Sezon w najlepszej koszykarskiej lidze świata już się skończył. Gortat podpisał nowy kontrakt z Orlando Magic i przez pięć lat zarobi 34 miliony dolarów. Mógłby leżeć do góry brzuchem i wypoczywać. A tymczasem jeździ po Polsce z cyklem spotkań z młodzieżą "Marcin Gortat Camp".
Nie tylko uczy 9-13-latków podstaw koszykówki, ale jest do dyspozycji wszystkich dziennikarzy i kibiców, którzy chcą z nim porozmawiać. W środę jego dzień pracy skończył się w... czwartek. Kładł się bowiem spać o 1.30 w nocy.
- Ależ jakie zmęczenie!? - mówi w przelocie między kolejnymi spotkaniami. - Jestem szczęśliwy, że w każdym mieście tyle młodzieży przychodzi na nasze spotkania! Mam wielką nadzieję, że w przyszłości właśnie z nich wyrosną gwiazdy NBA lub kobiecej WNBA. Zapraszam wszystkich do Bydgoszczy. Będzie fajna zabawa!
Wśród 105 szczęśliwców, którzy zostali zakwalifikowani na bydgoski camp w hali "Łuczniczki" (sobota godz. 10) znaleźli się m.in. 13-letni Kacper Woźniak i o trzy lata młodszy Mateusz Streich.

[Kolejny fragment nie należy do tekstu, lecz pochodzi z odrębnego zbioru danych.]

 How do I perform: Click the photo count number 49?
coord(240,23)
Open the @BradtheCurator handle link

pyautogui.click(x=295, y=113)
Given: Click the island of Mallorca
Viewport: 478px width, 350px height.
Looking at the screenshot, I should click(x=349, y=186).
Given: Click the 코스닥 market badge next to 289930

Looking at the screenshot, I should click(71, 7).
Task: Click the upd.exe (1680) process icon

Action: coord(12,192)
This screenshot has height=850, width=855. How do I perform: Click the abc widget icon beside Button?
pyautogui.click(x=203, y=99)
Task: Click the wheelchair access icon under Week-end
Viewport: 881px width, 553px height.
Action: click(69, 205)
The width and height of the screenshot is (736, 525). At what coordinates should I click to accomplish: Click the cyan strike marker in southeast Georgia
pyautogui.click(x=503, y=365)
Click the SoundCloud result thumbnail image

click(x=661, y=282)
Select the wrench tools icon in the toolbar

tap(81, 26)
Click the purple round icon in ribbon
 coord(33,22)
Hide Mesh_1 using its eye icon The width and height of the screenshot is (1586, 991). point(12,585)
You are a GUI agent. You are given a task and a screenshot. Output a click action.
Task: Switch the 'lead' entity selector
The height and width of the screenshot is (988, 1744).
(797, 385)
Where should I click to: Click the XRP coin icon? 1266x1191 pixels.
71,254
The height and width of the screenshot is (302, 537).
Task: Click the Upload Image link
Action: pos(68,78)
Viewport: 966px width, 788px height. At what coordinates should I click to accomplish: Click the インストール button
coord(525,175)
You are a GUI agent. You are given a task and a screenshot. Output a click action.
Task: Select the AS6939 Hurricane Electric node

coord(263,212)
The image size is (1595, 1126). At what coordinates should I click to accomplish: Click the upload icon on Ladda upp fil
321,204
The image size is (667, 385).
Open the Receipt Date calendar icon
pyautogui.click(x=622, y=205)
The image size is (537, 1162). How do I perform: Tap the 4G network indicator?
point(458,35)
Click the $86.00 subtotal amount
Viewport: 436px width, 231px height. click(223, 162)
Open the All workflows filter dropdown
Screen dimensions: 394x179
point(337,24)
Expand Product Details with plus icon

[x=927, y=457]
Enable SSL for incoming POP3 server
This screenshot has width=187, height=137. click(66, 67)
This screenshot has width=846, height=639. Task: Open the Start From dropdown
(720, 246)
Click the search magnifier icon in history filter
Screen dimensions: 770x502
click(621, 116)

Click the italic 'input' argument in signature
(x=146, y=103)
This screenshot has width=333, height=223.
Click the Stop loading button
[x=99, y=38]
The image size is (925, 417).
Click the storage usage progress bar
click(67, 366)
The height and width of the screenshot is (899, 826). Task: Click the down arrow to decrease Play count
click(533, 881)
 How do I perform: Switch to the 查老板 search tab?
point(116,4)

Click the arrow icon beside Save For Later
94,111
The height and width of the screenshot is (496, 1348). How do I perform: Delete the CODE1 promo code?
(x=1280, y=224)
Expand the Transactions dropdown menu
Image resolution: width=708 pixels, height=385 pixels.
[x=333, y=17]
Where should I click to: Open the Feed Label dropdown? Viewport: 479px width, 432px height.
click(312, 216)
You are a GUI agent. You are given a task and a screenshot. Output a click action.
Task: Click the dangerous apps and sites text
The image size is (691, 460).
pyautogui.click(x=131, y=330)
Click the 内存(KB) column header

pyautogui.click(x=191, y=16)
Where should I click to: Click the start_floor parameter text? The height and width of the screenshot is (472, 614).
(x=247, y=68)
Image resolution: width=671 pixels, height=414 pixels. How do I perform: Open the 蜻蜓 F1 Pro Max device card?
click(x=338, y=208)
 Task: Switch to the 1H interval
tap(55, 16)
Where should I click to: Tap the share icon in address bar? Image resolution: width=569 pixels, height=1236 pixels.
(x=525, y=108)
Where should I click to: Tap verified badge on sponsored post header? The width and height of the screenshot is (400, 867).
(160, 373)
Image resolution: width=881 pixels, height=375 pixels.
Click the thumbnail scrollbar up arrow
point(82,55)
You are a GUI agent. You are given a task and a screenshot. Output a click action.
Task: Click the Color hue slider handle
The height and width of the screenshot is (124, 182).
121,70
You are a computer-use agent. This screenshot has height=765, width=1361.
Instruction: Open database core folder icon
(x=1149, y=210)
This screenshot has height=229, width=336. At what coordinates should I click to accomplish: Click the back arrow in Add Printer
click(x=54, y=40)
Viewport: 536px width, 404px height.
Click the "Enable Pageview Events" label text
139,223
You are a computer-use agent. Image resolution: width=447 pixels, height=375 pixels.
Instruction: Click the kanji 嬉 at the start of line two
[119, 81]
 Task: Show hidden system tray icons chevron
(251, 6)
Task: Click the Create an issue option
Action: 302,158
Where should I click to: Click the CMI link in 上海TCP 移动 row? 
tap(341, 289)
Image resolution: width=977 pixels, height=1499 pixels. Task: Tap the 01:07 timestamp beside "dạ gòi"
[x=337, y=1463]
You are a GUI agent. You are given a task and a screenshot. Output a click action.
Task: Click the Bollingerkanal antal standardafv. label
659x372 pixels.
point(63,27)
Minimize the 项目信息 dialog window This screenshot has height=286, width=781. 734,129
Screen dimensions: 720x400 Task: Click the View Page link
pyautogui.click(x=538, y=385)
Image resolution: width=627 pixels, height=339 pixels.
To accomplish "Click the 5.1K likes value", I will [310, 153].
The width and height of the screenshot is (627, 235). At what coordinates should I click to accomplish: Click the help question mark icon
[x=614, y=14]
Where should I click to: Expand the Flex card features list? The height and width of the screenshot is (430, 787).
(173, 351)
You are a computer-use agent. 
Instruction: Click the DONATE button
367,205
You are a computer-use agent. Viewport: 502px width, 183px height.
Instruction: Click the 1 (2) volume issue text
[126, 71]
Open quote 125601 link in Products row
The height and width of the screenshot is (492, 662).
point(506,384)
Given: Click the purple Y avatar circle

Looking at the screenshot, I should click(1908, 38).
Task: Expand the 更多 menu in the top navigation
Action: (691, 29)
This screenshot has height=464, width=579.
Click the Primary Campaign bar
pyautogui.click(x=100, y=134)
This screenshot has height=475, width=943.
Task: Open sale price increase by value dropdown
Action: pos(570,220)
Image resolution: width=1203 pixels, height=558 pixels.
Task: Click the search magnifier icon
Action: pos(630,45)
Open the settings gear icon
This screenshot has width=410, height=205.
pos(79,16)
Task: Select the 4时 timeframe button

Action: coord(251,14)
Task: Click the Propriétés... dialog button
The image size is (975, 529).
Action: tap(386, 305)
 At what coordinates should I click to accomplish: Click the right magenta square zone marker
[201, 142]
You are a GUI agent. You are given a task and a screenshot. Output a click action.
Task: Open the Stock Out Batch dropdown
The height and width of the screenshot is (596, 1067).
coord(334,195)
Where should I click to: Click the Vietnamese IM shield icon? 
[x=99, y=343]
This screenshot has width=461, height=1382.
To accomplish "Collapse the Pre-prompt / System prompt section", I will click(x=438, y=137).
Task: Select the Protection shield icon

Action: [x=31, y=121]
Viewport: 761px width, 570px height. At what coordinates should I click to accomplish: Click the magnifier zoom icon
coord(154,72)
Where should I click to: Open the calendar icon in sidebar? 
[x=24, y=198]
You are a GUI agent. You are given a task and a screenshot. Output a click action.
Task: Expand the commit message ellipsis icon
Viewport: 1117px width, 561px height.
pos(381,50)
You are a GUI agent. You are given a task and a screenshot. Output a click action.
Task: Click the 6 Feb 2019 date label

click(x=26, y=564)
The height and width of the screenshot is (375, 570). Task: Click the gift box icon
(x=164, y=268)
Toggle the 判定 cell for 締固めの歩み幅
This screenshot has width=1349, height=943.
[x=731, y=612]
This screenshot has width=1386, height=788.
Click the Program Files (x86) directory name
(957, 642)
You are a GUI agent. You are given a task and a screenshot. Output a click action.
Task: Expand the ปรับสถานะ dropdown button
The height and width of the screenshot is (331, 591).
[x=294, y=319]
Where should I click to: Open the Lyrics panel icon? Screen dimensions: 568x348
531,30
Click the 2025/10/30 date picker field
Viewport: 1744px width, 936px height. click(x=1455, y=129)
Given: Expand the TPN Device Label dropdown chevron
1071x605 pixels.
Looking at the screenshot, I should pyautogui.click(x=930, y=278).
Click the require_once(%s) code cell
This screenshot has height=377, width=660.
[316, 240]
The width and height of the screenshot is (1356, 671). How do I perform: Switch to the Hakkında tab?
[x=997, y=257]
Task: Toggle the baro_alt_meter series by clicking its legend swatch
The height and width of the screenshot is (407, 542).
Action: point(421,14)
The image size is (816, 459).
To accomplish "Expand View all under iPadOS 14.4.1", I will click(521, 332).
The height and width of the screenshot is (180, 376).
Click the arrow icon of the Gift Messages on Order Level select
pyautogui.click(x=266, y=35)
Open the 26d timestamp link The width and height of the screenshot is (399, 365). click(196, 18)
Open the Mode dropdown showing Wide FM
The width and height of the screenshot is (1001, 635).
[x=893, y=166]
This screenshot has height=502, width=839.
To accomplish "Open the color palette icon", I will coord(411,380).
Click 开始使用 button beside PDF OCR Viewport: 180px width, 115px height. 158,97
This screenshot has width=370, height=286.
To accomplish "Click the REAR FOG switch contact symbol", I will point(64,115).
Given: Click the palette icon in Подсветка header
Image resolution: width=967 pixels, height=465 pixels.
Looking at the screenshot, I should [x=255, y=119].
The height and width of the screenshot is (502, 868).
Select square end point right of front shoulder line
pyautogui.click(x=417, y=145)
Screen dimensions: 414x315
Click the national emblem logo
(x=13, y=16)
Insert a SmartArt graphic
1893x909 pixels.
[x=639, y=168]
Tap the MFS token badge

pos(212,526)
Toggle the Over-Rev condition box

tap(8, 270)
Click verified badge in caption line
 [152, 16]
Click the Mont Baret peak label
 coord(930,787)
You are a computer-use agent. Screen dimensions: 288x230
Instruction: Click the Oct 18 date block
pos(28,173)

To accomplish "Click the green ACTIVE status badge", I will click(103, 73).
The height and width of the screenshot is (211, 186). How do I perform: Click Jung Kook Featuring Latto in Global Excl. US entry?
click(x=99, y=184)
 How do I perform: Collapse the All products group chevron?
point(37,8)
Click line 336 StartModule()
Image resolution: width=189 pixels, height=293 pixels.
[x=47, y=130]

Kacper właśnie skończył Szkołę Podstawową nr 32 i w tym samym gmachu przy ul. Bałtyckiej w Bydgoszczy nie tylko będzie kontynuował naukę w Gimnazjum nr 8, ale również treningi koszykówki: - Od długiego czasu marzę, żeby poznać pana Marcina - zdradza Kacper. - Jestem mocno podekscytowany naszym spotkaniem. Moja szkoła jest znana z zamiłowania do koszykówki, zacząłem grać w czwartej klasie i bardzo się ucieszyłem, gdy okazało się, że jestem zakwalifikowany na camp. Moje dwie ulubione drużyny w NBA to Orlando Magic i Houston Rockets, bo w nich grają dwaj najlepsi koszykarze: pan Marcin i Tracy McGrady. Pilnie oglądałem finały Orlando z Lakers. Żałowałem tylko, że drużyna pana Marcina przegrała. Ale na pewno następnym razem się uda. W sobotę idę do "Łuczniczki". Nie mogę się doczekać.
10-letni Mateusz Streich, uczeń Szkoły Podstawowej w Osielsku, pójdzie na spotkanie z Marcinem Gortatem z tatą Tomkiem. Nie kryje radości. - Bardzo lubię grać w koszykówkę. Mam nawet przy domu małe boisko i tam sobie trenuję. Marzę, żeby zagrać w jakimś klubie, bo koszykówka jest... taka fajna! Oglądałem wiele meczów NBA w tym sezonie. Bardzo pilnie oczywiście finały Orlando z Los Angeles Lakers. "Lakersi" to mój ulubiony zespół, a najlepszy koszykarz to Kobe Bryant. Jestem jednak niesamowicie szczęśliwy, że będę mógł spotkać się z panem Marcinem z NBA. Jestem tak podekscytowany, że chciałbym, żeby to już się zaczęło! Jego rady na pewno przydadzą mi się w grze!
Gortat odbył już spotkania w rodzinnej Łodzi, Poznaniu, Wrocławiu i Katowicach. Dziś jest w Warszawie i późnym wieczorem przyjedzie do Bydgoszczy. Sobota zacznie się dla niego o godz. 9, bowiem przed halą "Łuczniczki" rozpocznie się "Streetball z Marcinem Gortatem" (zgłoszenia 4-osobowych drużyn pod adres: [email protected]). Camp dla ponad setki młodzieży potrwa od 10 do 13. Potem wyjazd do Gdańska.